How could this be, given the hyperbole about dairy’s decline and the rise of plant-based beverages? Well...

Contrary to some portrayals, the dairy sector is full of innovation, and lactose-free is a prime example of how dairy is addressing per-capita drops in fluid-milk consumption. Dairy categories increasing their sales, including whole milk (now more than two-fifths of consumer sales), lactose-free milk and flavored varieties, are giving plenty of reason for optimism about the future of milk. Meanwhile, plant-foods companies are “innovating” by figuring out which nut or seed to run through the grinder next. Soybeans, then almonds, then oats, and then... if past is prologue, pecans and pistachios are probably getting nervous.

This isn’t to suggest that some plant-based beverage sales aren’t growing. Indeed, some categories are rising quickly, but they’re growing from a tiny base. 

Breaking it down further: Almonds, with about three-quarters of sales, drive the plant-based beverage category. And almond-beverage sales are growing (although not as fast as lactose-free milk). Among plant-based beverages that aren’t almonds, soy is #2. But soy is declining, in 2018 by more than 13 percent from $248 million to $215 million, a percentage drop much greater than any sales decline in dairy. (We’re still waiting for the “Death of Soy” articles to be written, by the way.)

Oat-based beverages are growing fast – an eye-popping 872 percent in 2019. But that will be impossible to sustain given its an incredibly small base: $7 million in 2018 to $68 million in 2019.

Meanwhile, Americans bought $13.88 billion of milk in 2019, down from $13.93 billion (we had to use extra digits because both round to 13.9). Size and scope, people. Size and scope.

So again – why does the plant-based-rising-as-dairy-declines narrative even exist? Because upstarts need to cast themselves as innovators – even as their “innovations” use a lot of water and offer questionable nutrition – to justify the marketing and refrigerated shelf-space budgets spent to convince consumers they’re the Next Big Thing.

Many of them pay slotting fees to enter the dairy case and call themselves “milks” – a category in which, nutritionally, they don’t belong.

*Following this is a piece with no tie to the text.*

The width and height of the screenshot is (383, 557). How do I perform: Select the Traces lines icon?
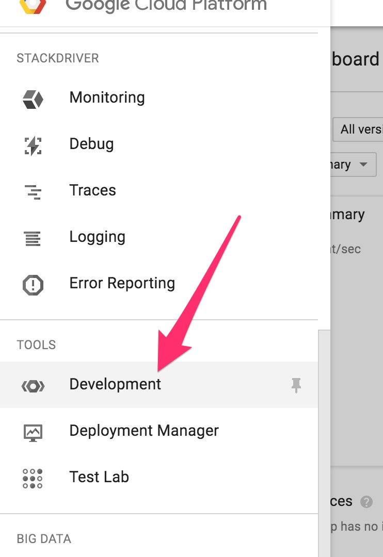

And they do that because the FDA lets them – which, given the FDA’s own labeling rules, they shouldn’t.

New and small vs. old-and-big is an ancient narrative – but miscast narratives, however easy to repeat, impede accuracy, and in this case, public health too. The growth of categories like lactose-free milk, greater innovation within dairy, contrasted with the growth-to-plateau-to-decline of some plant-based products (cashews, rice, hemp and hazelnuts – all saw sales drop last year) are all fresh, under-covered narratives.

The numbers are there. It might be worth a look.